Abstract

Root-associated genes play an important role in plants. Despite the fact that there have been studies on root biology, information on genes that are specifically expressed or upregulated in roots is poorly collected. There exist very few databases dedicated to genes and promoters associated with root biology, preventing effective root-related studies. Therefore, we analyzed multiple types of omics data to identify root-associated genes in maize, soybean, and sorghum and constructed a comprehensive online database of these genes and their promoter sequences. This database creates a pivotal platform capable of stimulating and facilitating further studies on manipulating root growth and development.

Introduction

Roots are of critical importance for plant biology because they link below and above ground systems and extract water and nutrients from soil (1). The ability of roots to acquire minerals and water from the soil and to respond to the changing environments is dependent on the root system architecture, such as the root growth angle. It determines the direction of root elongation in the soil affecting the area in which roots capture water and nutrients.

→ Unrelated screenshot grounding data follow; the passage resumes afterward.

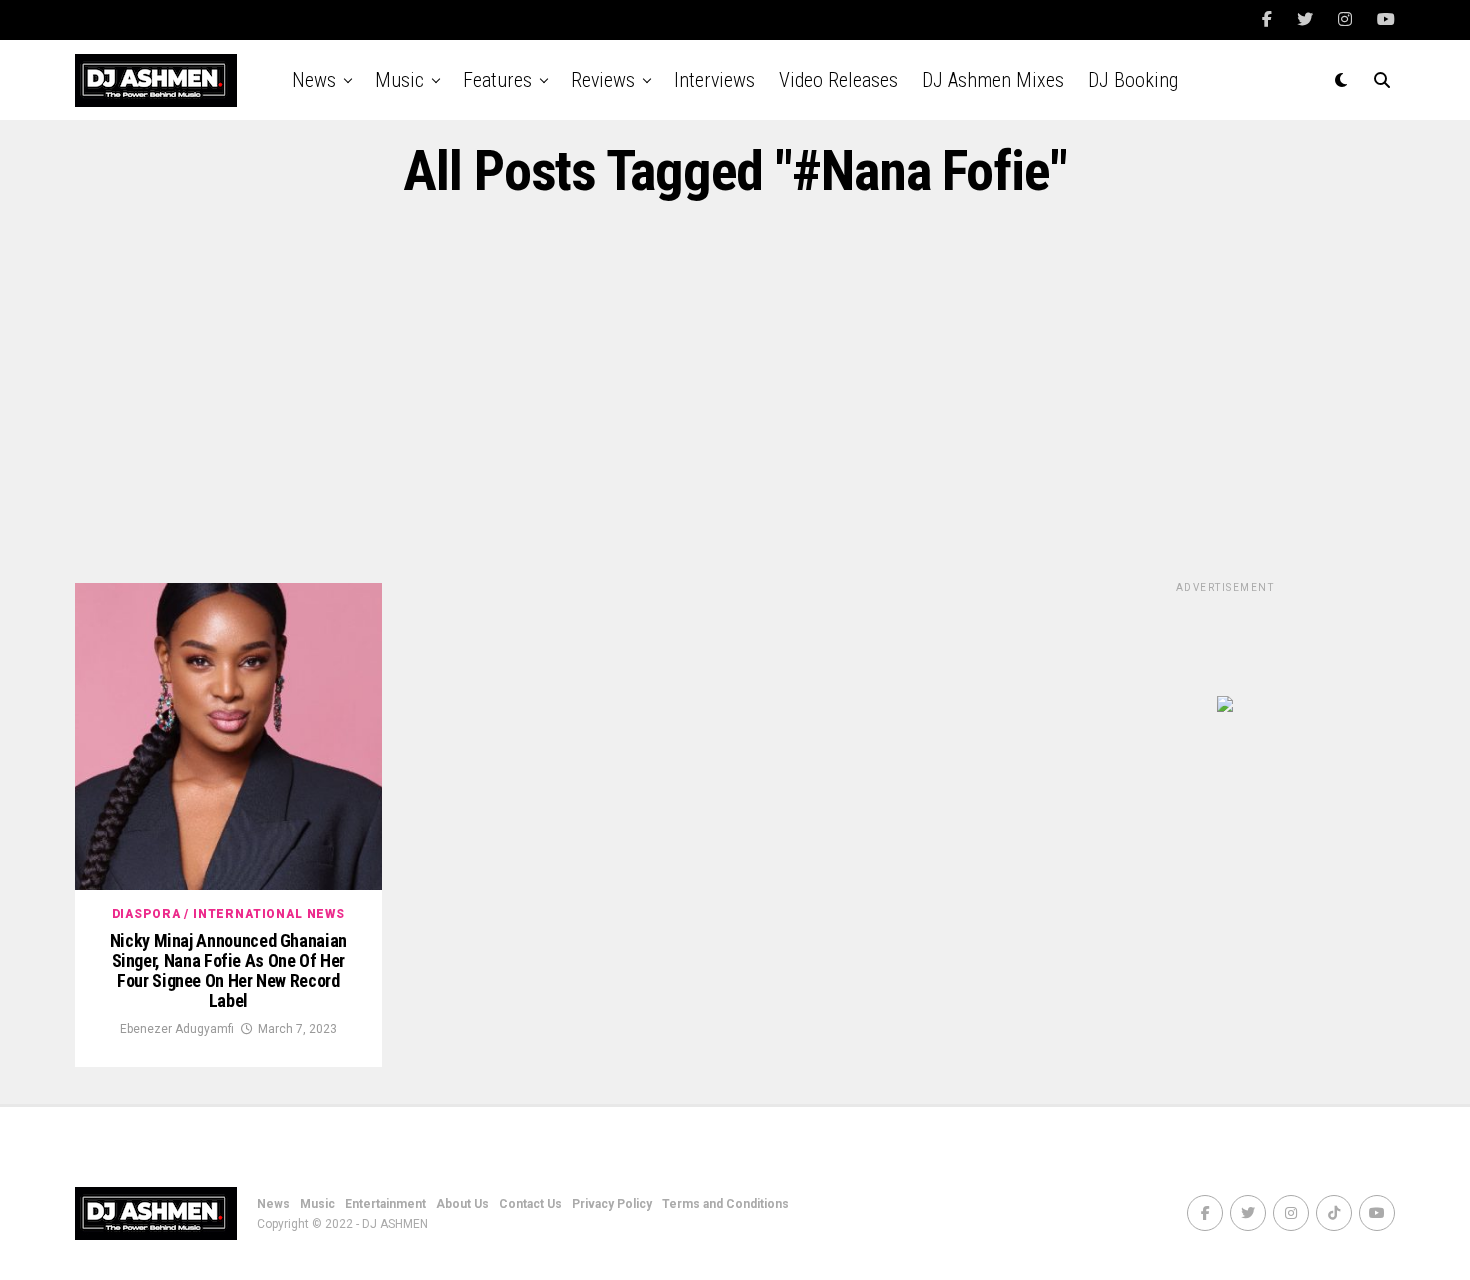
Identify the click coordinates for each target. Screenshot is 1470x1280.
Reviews (603, 80)
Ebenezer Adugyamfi (177, 1029)
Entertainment (385, 1204)
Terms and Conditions (725, 1204)
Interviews (714, 80)
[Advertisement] (735, 393)
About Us (462, 1204)
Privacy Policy (612, 1204)
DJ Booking (1133, 80)
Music (399, 80)
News (314, 80)
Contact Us (530, 1204)
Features (497, 80)
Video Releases (838, 80)
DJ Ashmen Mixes (993, 80)
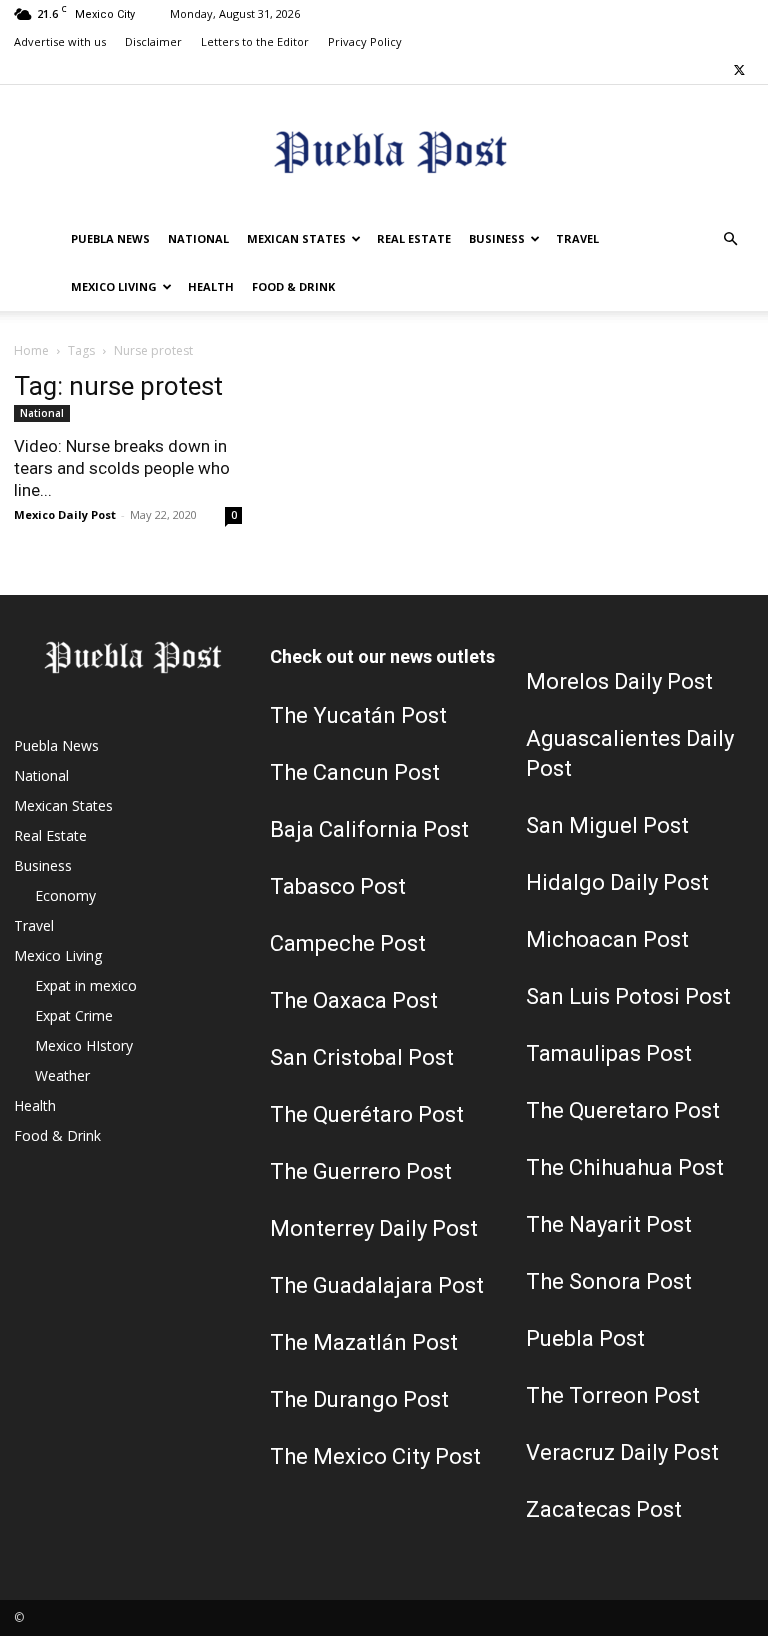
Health (211, 286)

The root system and the root system architecture are the results of continuous root growth and development (2, 3). The root growth regulation is a highly complicated process and is controlled by complex gene interaction networks in both time and space. Identification of root-associated genes, their functions, and their interactions can reveal the physiological and molecular mechanisms that regulate the root growth and development and have the potential to improve crop production (4). Moreover, in plant biotechnology, synthetic promoters can provide precise spatial and temporal control of transgene expression to improve crop productivity (5, 6). The information of promoters in root-associated genes helps the synthetic biology tool development to generate plants with novel root traits to enhance plant performance (7, 8).

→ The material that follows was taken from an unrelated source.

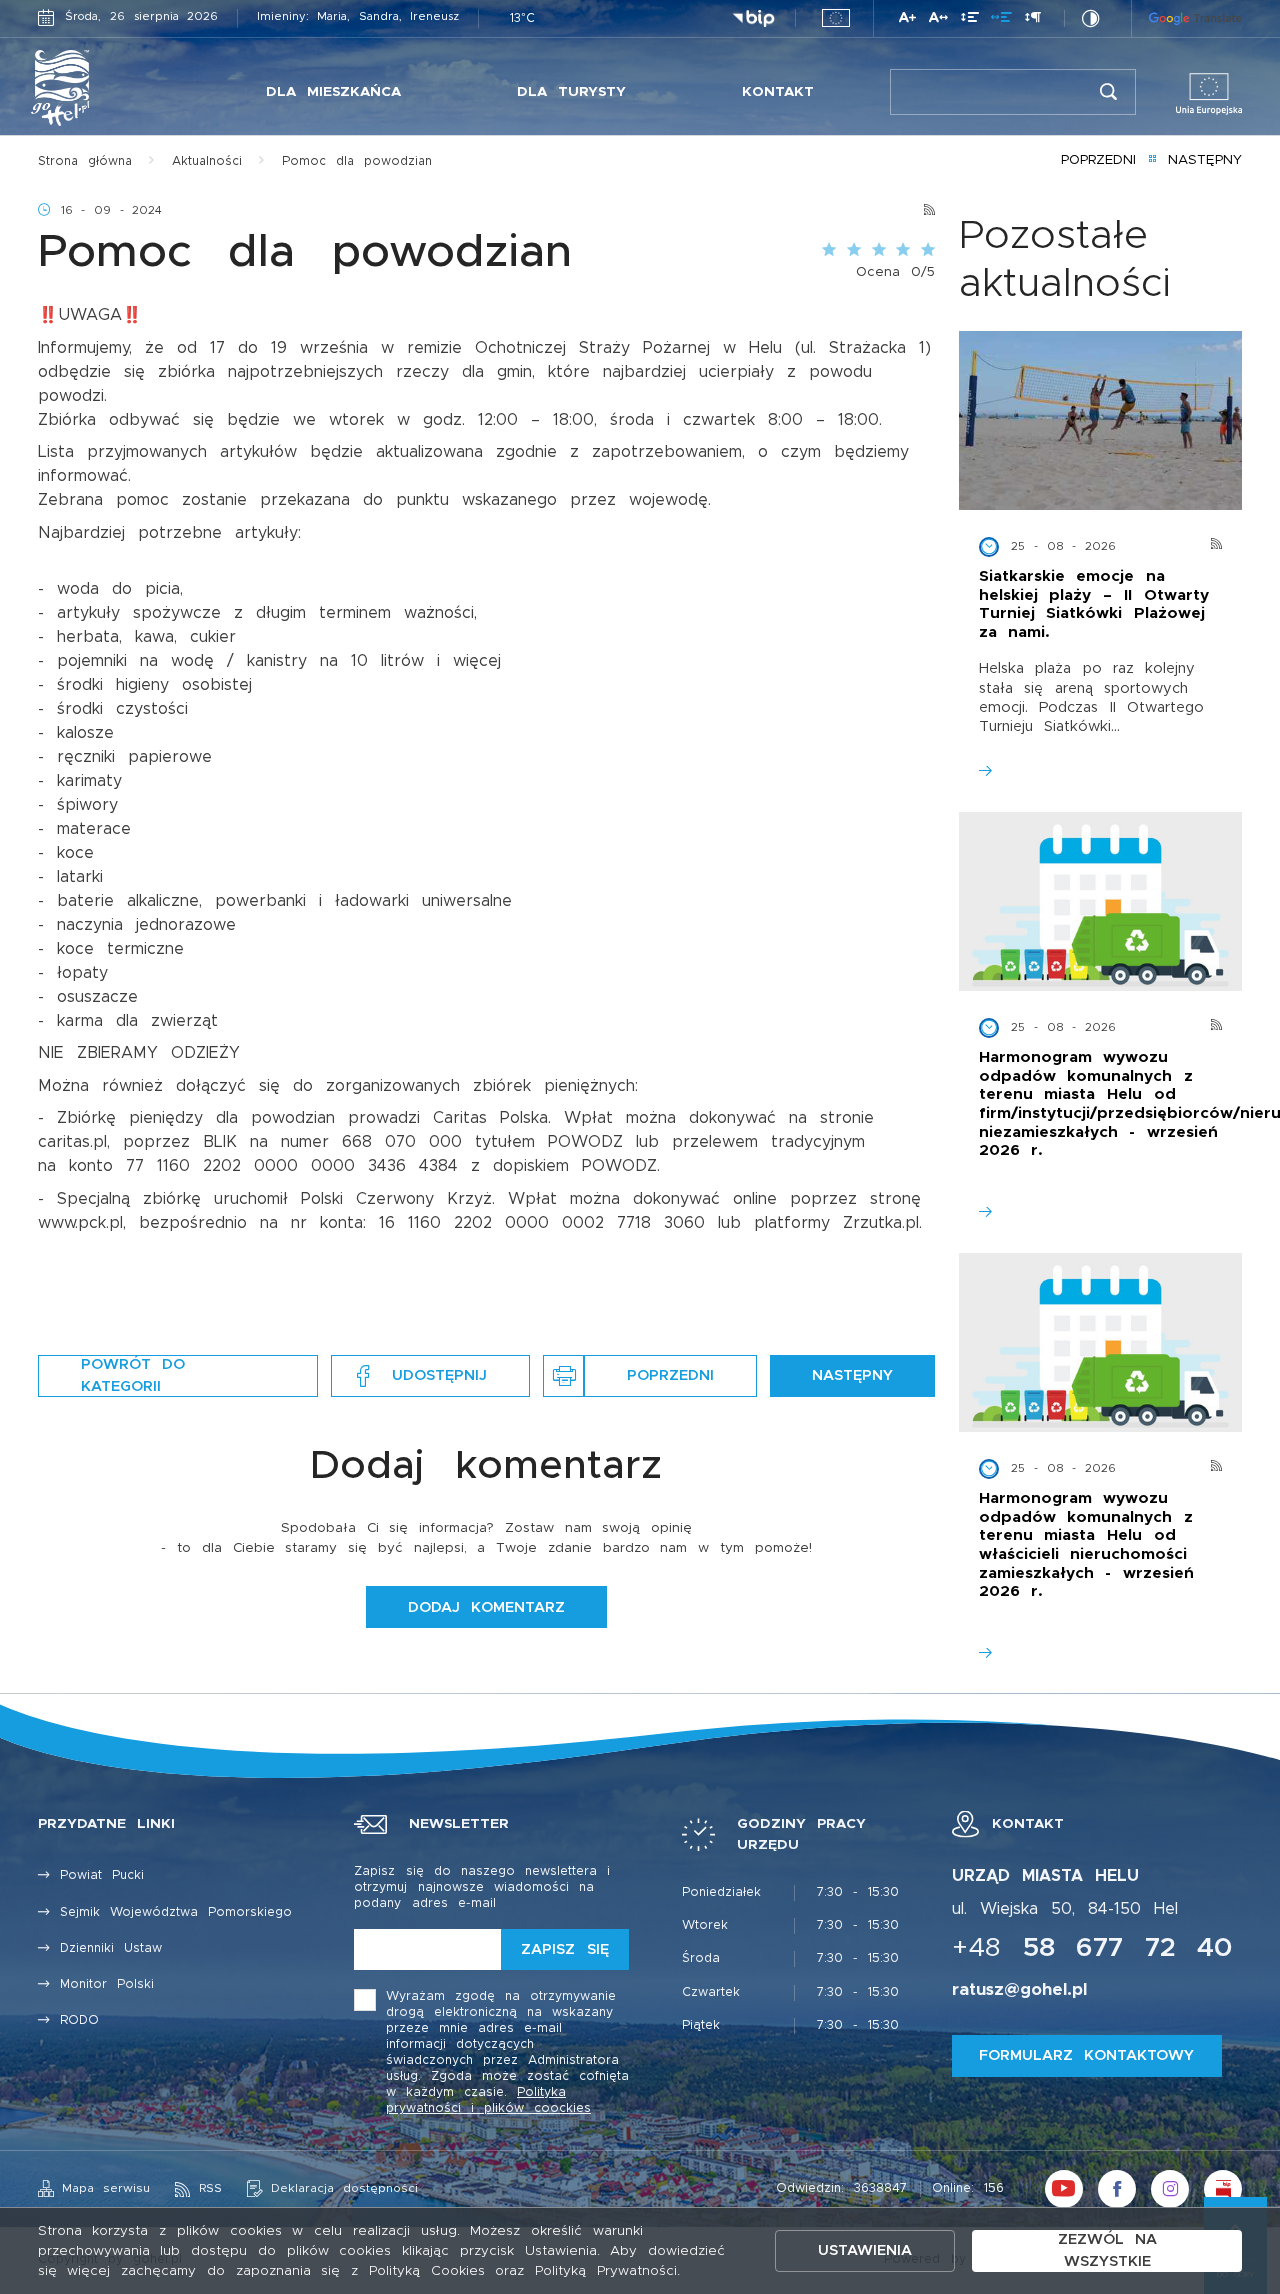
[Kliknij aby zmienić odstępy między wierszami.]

Due to the importance of roots, many root-associated genes have been studied. For example, some genes were discovered being involved in control of root-cell elongation in Arabidopsis thaliana mediated by the 1-aminocyclopropane-1-carboxylic acid (ACC) (9). Some others were found to have a function for regulation of root angle and gravitropism (10). Some root-associated genes were identified by genetic analysis of root response to drought stress and abscisic acid (11). Root-associated genes were also discovered and studied by gene expression profiling of the Arabidopsis root (12) and the Arabidopsis root transcriptome sequencing (13). These studies are, however, mainly for Arabidopsis. There are some but a limited number of studies on root-associated genes in maize, sorghum, and soybeans. For example, a few studies were conducted for genetic and genomic dissection of maize root development and architecture (14, 15). The expression of an expansin gene has been correlated with root elongation in soybean (16). For root-associated promoters, for example, cis-acting elements of the barley IDS2 gene promoter were found to confer iron-deficiency-inducible, root-specific expression in heterogeneous tobacco plants (17). However, there is no comprehensive data collection for root-associated genes and their promoters in maize, sorghum, and soybeans. Analysis of existing gene expression data facilitates the discovery of root-associated genes. Combining with genome sequence information, one can predict the promoter sequences for these candidate root-associated genes. Such information is useful for understanding and manipulating root growth and development.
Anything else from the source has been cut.